I live two doors down, and across the street, from residential homes for adults with intellectual disabilities. There is one staff person on-site at all times. Each resident has their own room, has to pick out their clothes and dress for the day, has to do their own laundry (though some need assistance) and has keep their own room tidy. Some also have a night when they are responsible for cooking the meal for the residents, with assistance, and some have jobs: dishwashing in a restaurant or picking up debris at a hotel with large grounds. And still others have a school or program at a nonprofit they attend most days of the week.
Two of the residents are deaf. One is legally blind. Most are over 50. At least one resident had cancer. I’m pretty sure each of them has some kind of medical condition, like diabetes or high blood pressure. Most battle with being overweight.
The residents tend to live most of their adult lives in these homes. Outside of work or a program, if they have such, they watch TV, walk around the neighborhood, take mass transit to go to Wal-mart or McDonald’s (favorite destinations of both), or sit on my front wall and watch traffic or watch me do yard work. Before COVID-19, two residents loved to put my garbage bins out on garbage day, or bring them in, or push my yard waste bin from one end of the yard to another as I mowed.
One resident loves all things Disney, especially Mickey Mouse. She’s always wearing a hat or t-shirt with something related to Disney on it. She also loves to get her nails done.
One resident has never left the house in the seven years I’ve lived in my home. She also is the person who always answers the front door and she has flashing Christmas lights in her bedroom, and has them on very late into the evening.

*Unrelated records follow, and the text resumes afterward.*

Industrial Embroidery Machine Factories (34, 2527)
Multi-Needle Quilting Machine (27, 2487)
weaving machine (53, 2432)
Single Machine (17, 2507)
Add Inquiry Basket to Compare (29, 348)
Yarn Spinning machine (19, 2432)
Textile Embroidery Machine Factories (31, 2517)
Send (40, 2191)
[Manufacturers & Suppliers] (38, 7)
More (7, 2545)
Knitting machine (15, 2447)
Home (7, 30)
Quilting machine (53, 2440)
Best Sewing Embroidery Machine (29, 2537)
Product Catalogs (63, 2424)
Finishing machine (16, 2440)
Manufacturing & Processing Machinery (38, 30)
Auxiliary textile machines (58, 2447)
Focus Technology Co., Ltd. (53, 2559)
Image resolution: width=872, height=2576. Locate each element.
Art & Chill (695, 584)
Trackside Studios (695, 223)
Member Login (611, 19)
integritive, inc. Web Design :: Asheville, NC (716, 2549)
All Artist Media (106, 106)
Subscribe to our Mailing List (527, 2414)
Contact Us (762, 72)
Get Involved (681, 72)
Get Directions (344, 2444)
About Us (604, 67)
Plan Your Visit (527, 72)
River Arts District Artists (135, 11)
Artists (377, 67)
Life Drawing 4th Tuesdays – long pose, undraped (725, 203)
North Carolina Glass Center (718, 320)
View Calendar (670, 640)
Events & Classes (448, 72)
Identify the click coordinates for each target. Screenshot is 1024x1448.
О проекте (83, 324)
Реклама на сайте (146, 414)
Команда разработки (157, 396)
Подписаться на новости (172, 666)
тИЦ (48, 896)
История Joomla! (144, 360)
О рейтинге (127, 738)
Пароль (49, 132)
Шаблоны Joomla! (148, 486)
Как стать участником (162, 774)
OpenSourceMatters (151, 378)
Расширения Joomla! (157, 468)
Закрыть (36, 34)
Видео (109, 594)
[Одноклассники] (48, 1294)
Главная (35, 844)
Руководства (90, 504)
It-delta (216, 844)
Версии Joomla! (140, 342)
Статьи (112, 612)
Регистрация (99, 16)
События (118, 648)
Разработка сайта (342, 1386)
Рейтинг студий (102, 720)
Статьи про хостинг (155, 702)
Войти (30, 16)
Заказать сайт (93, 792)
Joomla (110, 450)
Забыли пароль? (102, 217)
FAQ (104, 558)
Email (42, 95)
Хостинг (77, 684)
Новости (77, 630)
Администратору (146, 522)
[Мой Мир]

One resident wears pink. She will also stand out in the front yard chirping when she’s frustrated about something, like not being accompanied to the store for a soda (she’s the one resident who isn’t allowed to walk anywhere by herself).
One resident rides his bike everywhere, and since he’s not allowed to smoke on the grounds on the residence, sits on my wall under some bamboo to smoke.
One resident loves cars, trucks and motorcycles, and though he has no idea what mechanical terms mean, will ask you, “Is that a v-6 or a v-8? Fuel injection? I bet it gets great gas mileage.” When I ask him what’s up, he says, “Nuttin’”, and I get to respond, “Nut-n-honey?”
One resident has been my shadow for years, walking my dog with me every afternoon. For a couple of years, in Spring and Summer and Fall, we would ride our bikes together exactly 10 blocks most evenings. He loves cops shows. He loves going to church. He loves collecting bottles and returning them for money. He loves the cat that he’s not supposed to have (it stays outdoors). He loves being judgemental about people that do not pick up their dog’s poop.
All of these residents, and more, are my neighbors. They are my friends. I like them. But even if I didn’t like them, even if I didn’t know them, even if they didn’t enrich my life in various ways, I would never challenge the idea that they do not have lives worth living.
Yet, I hear people say that thousands upon thousands of deaths from COVID-19 are inevitable and that these people I have just profiled for you, and thousands like them, and all who are medically vulnerable to the disease, are expendable. These people should die so you can go to Chili’s. They should die so that your kids can play soccer. They should die so you can go to a bar. They should die so you can have steak made by someone else. They should die so you don’t have to wear a mask.
Donal Trump told reporters during a press conference that while the death toll is “bad,” and “the numbers are going to increase with time,” we’re “going to be opening our country up for business, because our country was meant to be open.”
In other words: people must die so that my hotels can stay open.
Texas Lieutenant Governor Dan Patrick told Tucker Carlson of Fox News, “No one reached out to me and said, ‘As a senior citizen, are you willing to take a chance on your survival in exchange for keeping the America that all America loves for your children and grandchildren?’” But if they had? “If that is the exchange, I’m all in,” Patrick said. He continued: “That doesn’t make me noble or brave or anything like that. I just think there are lots of grandparents out there in this country, like me, I have six grandchildren, that what we all care about and what we love more than anything are those children. And I want to live smart and see through this, but I don’t want the whole country to be sacrificed…I’ve talked to hundreds of people, Tucker, and just in the last week, making calls all the time, and everyone says pretty much the same thing. That we can’t lose our whole country, we’re having an economic collapse. I’m also a small businessman, I understand it. And I talk with business people all the time, Tucker. My heart is lifted tonight by what I heard the president say because we can do more than one thing at a time, we can do two things. So my message is let’s get back to work, let’s get back to living. Let’s be smart about it and those of us who are 70-plus, we’ll take care of ourselves. But don’t sacrifice the country, don’t do that, don’t ruin this great America.”
I am happy to sacrifice for my community – ALL of the community. I am happy to wear a mask, to socially-distance, to give up all sorts of conveniences, if that’s going to keep my neighbors alive.
But I am not happy – nor willing – to sacrifice neighbors because I am inconvenienced.